Swiatzwierzat.pl Pozostałe Mężczyzna przywiązał psa przed schroniskiem i odjechał. Szokujące nagranie
facebook/KTOZ Schronisko dla Bezdomnych Zwierząt w Krakowie

Mężczyzna przywiązał psa przed schroniskiem i odjechał. Szokujące nagranie

15 lutego 2022
Autor tekstu: Ewa Matysiak

Mężczyzna podjechał samochodem przed bramę schroniska w Krakowie, przywiązał psa do drzewa i uciekł, pozostawiając zwierzę na mrozie. Pracownicy udostępnili szokujące nagranie z kamery monitoringu za pośrednictwem mediów społecznościowych.

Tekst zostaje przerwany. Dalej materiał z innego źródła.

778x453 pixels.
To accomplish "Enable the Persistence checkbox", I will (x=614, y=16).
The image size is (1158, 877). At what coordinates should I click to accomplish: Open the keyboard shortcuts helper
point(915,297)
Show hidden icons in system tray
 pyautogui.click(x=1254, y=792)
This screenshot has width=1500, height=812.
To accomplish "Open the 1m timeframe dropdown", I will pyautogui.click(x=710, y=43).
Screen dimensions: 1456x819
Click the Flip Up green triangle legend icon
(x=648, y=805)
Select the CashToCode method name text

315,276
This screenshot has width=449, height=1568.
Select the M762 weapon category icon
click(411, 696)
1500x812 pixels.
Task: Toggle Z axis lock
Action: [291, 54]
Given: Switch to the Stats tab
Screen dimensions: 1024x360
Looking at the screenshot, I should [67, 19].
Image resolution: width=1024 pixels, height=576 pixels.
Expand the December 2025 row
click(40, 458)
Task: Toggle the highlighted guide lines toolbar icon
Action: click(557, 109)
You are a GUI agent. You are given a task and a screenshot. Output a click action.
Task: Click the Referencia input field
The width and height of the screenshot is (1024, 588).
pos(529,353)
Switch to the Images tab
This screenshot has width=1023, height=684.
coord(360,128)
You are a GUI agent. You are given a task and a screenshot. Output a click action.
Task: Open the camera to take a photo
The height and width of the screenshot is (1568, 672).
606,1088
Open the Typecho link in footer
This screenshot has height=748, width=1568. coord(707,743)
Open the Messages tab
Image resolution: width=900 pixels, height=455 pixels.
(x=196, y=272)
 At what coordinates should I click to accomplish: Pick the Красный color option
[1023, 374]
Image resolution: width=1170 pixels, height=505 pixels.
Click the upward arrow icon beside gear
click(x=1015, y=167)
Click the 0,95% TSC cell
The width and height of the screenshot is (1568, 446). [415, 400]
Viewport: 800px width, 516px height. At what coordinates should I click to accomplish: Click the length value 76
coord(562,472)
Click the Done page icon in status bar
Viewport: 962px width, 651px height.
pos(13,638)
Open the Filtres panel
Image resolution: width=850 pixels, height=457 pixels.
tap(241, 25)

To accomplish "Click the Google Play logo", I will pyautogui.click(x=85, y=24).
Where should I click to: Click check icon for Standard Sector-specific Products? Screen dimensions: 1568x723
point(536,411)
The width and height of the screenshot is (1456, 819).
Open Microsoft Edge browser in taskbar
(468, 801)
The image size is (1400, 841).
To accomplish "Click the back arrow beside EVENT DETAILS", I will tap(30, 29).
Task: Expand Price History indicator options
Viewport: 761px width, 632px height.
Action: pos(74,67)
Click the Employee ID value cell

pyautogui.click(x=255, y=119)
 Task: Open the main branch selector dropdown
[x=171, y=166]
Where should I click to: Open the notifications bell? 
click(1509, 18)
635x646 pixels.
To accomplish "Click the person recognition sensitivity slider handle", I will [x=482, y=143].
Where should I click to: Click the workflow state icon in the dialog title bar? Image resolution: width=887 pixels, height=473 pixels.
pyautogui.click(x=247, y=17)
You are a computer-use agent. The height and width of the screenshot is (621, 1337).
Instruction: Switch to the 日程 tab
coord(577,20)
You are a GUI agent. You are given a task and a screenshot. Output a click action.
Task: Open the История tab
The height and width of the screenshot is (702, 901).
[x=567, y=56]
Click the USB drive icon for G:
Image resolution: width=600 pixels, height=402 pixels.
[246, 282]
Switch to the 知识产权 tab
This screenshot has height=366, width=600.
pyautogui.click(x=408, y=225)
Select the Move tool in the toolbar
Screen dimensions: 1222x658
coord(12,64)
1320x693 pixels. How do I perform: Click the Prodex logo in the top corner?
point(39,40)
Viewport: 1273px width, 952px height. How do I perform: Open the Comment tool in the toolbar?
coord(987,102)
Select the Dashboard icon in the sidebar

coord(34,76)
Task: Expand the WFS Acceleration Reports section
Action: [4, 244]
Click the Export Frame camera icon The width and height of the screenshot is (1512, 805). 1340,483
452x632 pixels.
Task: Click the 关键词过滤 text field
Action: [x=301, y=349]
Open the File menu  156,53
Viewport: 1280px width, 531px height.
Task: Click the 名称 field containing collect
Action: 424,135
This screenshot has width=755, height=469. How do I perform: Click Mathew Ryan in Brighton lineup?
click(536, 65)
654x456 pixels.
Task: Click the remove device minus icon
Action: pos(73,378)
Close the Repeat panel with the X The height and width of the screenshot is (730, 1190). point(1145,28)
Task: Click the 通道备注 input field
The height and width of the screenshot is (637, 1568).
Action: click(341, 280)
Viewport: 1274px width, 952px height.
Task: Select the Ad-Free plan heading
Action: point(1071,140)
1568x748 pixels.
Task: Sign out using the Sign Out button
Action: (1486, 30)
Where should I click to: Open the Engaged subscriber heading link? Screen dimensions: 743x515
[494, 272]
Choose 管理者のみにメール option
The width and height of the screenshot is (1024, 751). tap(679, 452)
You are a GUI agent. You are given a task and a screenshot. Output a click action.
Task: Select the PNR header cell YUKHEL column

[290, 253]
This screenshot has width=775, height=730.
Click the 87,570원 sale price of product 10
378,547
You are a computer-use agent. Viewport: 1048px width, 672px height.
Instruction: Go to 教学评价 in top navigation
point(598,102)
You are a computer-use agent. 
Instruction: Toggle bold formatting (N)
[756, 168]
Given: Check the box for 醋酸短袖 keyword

Niemal codziennie do schronisk dla bezdomnych zwierząt dzwonią telefony dotyczące porzuconych psów czy kotów. W okresie ferii zimowych oraz wakacji ten problem się nasila. Nieodpowiedzialni opiekunowie pozostawiają zwierzęta w lesie, pod śmietnikiem, a nawet przed bramami schroniska.

Przywiązał psa do drzewa i uciekł. Wszystko nagrał monitoring

Na profilu Schroniska dla Bezdomnych Zwierząt w Krakowie pojawiło się nagranie, na którym widać, jak 14 lutego około godziny 20 na parking placówki podjeżdża samochodem mężczyzna. Wysiada z psem, a następnie wraca już bez czworonoga i pospiesznie odjeżdża.

Przywiązanego do drzewa zwierzaka znalazł dopiero kierowca wracający z wieczornej interwencji. Suczka była przemarznięta, zdenerwowana i przestraszona.

- Cud, że nie przegryzła smyczy i nie wpadła pod auto na pobliskiej ruchliwej ulicy. Czy nie 'odchoruje' pozostawienia na zimnie – jeszcze nie wiemy. Nagranie z monitoringu możecie sami zobaczyć - czytamy na profilu krakowskiego schroniska.

Warto nadmienić, że placówka, znajdująca się przy ulicy Rybnej, działa całodobowo. Czyżby wstyd nie pozwalał mężczyźnie stanąć twarzą w twarz z pracownikami schroniska, by zrzec się niechcianego stworzenia?

- A wystarczyło przejść te kilka metrów dalej i psa przekazać pracownikowi. Byłaby bezpieczna, mielibyśmy zrzeczenie i informacje o tym, co sunia lubi lub nie, i inne które są istotne dla nowych właścicieli. Rozumiemy, że sytuacje w życiu są różne i dlatego ZAWSZE przyjmowaliśmy zwierzęta na tzw. 'zrzeczenie” - tak by nie spotkało tych psów/kotów coś jeszcze gorszego. Dla takiego porzucenia jednak nie będziemy mieli nigdy zrozumienia - piszą przedstawiciele KTOZ.

Z postu na Facebooku wynika, że właścicielka suni została ustalona, dlatego sprawa zostanie zgłoszona właściwym organom. Na pytanie, dlaczego zdecydowała się porzucić zwierzę, z ust kobiety padły absurdalne słowa:

- Osoba ta twierdziła, że serce zbyt bardzo by ją bolało jakby miała ją oddać, ale już jej nie 'bolało”, że naraża psa na przerażenie i niebezpieczeństwo (choćby zamarznięcie przy kilku stopniach poniżej zera) - dodaje KTOZ.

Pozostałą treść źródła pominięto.